Records shown START

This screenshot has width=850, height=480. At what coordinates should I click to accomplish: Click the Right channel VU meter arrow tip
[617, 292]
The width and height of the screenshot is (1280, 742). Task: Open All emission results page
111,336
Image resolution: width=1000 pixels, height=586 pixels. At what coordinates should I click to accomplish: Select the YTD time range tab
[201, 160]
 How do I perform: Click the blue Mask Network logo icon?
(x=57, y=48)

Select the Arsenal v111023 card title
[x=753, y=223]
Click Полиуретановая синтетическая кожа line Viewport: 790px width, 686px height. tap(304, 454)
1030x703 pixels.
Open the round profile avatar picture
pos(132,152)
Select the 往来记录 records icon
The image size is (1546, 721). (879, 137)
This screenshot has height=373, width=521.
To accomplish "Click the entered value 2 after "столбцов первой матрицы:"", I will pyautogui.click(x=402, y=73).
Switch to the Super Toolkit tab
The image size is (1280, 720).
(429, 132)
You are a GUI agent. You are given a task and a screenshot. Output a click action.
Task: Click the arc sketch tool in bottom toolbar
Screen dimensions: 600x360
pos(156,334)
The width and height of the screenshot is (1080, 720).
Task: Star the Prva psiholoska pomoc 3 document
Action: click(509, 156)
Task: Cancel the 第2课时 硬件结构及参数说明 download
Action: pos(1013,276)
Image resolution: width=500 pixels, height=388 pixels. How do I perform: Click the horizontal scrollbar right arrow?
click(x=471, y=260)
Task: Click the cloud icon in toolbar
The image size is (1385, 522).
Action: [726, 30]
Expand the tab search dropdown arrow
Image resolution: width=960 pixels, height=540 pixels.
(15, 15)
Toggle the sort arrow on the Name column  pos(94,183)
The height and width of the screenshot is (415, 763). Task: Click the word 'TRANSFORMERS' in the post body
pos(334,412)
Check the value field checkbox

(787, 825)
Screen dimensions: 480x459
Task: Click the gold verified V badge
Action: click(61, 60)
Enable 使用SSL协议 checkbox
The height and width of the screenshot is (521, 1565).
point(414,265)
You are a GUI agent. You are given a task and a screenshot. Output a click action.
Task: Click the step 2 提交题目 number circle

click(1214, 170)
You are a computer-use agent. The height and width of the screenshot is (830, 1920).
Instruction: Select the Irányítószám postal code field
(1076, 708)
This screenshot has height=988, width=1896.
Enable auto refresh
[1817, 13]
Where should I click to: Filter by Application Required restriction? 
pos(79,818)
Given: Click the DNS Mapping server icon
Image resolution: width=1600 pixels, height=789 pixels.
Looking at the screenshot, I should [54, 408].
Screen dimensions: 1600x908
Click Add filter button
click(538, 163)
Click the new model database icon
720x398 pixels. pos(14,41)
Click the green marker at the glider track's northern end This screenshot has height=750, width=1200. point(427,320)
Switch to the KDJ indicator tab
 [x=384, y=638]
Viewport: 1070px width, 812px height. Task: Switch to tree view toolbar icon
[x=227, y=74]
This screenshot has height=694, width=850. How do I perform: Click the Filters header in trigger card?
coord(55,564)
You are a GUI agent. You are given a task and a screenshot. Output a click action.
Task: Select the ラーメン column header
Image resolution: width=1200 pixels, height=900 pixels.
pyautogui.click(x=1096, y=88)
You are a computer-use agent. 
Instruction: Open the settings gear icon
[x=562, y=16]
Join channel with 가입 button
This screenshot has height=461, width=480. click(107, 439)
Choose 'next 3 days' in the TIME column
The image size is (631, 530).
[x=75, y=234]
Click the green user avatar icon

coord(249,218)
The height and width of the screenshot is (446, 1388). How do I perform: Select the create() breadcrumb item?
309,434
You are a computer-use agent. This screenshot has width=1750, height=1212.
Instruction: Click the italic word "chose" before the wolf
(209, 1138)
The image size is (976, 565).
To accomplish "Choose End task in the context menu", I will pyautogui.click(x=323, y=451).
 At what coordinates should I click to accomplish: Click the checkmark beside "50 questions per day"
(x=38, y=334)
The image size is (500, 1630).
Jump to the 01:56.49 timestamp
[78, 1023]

Records shown END

• Task to carry out: You are asked to transcribe the complete data exactly.

• Task solution:
This screenshot has width=850, height=480. At what coordinates should I click to accomplish: Click the Right channel VU meter arrow tip
[617, 292]
The width and height of the screenshot is (1280, 742). Task: Open All emission results page
111,336
Image resolution: width=1000 pixels, height=586 pixels. At what coordinates should I click to accomplish: Select the YTD time range tab
[201, 160]
 How do I perform: Click the blue Mask Network logo icon?
(x=57, y=48)

Select the Arsenal v111023 card title
[x=753, y=223]
Click Полиуретановая синтетическая кожа line Viewport: 790px width, 686px height. tap(304, 454)
1030x703 pixels.
Open the round profile avatar picture
pos(132,152)
Select the 往来记录 records icon
The image size is (1546, 721). (879, 137)
This screenshot has height=373, width=521.
To accomplish "Click the entered value 2 after "столбцов первой матрицы:"", I will pyautogui.click(x=402, y=73).
Switch to the Super Toolkit tab
The image size is (1280, 720).
(429, 132)
You are a GUI agent. You are given a task and a screenshot. Output a click action.
Task: Click the arc sketch tool in bottom toolbar
Screen dimensions: 600x360
pos(156,334)
The width and height of the screenshot is (1080, 720).
Task: Star the Prva psiholoska pomoc 3 document
Action: click(509, 156)
Task: Cancel the 第2课时 硬件结构及参数说明 download
Action: pos(1013,276)
Image resolution: width=500 pixels, height=388 pixels. How do I perform: Click the horizontal scrollbar right arrow?
click(x=471, y=260)
Task: Click the cloud icon in toolbar
The image size is (1385, 522).
Action: [726, 30]
Expand the tab search dropdown arrow
Image resolution: width=960 pixels, height=540 pixels.
(15, 15)
Toggle the sort arrow on the Name column  pos(94,183)
The height and width of the screenshot is (415, 763). Task: Click the word 'TRANSFORMERS' in the post body
pos(334,412)
Check the value field checkbox

(787, 825)
Screen dimensions: 480x459
Task: Click the gold verified V badge
Action: click(61, 60)
Enable 使用SSL协议 checkbox
The height and width of the screenshot is (521, 1565).
point(414,265)
You are a GUI agent. You are given a task and a screenshot. Output a click action.
Task: Click the step 2 提交题目 number circle

click(1214, 170)
You are a computer-use agent. The height and width of the screenshot is (830, 1920).
Instruction: Select the Irányítószám postal code field
(1076, 708)
This screenshot has height=988, width=1896.
Enable auto refresh
[1817, 13]
Where should I click to: Filter by Application Required restriction? 
pos(79,818)
Given: Click the DNS Mapping server icon
Image resolution: width=1600 pixels, height=789 pixels.
Looking at the screenshot, I should [54, 408].
Screen dimensions: 1600x908
Click Add filter button
click(538, 163)
Click the new model database icon
720x398 pixels. pos(14,41)
Click the green marker at the glider track's northern end This screenshot has height=750, width=1200. point(427,320)
Switch to the KDJ indicator tab
 [x=384, y=638]
Viewport: 1070px width, 812px height. Task: Switch to tree view toolbar icon
[x=227, y=74]
This screenshot has height=694, width=850. How do I perform: Click the Filters header in trigger card?
coord(55,564)
You are a GUI agent. You are given a task and a screenshot. Output a click action.
Task: Select the ラーメン column header
Image resolution: width=1200 pixels, height=900 pixels.
pyautogui.click(x=1096, y=88)
You are a computer-use agent. 
Instruction: Open the settings gear icon
[x=562, y=16]
Join channel with 가입 button
This screenshot has height=461, width=480. click(107, 439)
Choose 'next 3 days' in the TIME column
The image size is (631, 530).
[x=75, y=234]
Click the green user avatar icon

coord(249,218)
The height and width of the screenshot is (446, 1388). How do I perform: Select the create() breadcrumb item?
309,434
You are a computer-use agent. This screenshot has width=1750, height=1212.
Instruction: Click the italic word "chose" before the wolf
(209, 1138)
The image size is (976, 565).
To accomplish "Choose End task in the context menu", I will pyautogui.click(x=323, y=451).
 At what coordinates should I click to accomplish: Click the checkmark beside "50 questions per day"
(x=38, y=334)
The image size is (500, 1630).
Jump to the 01:56.49 timestamp
[78, 1023]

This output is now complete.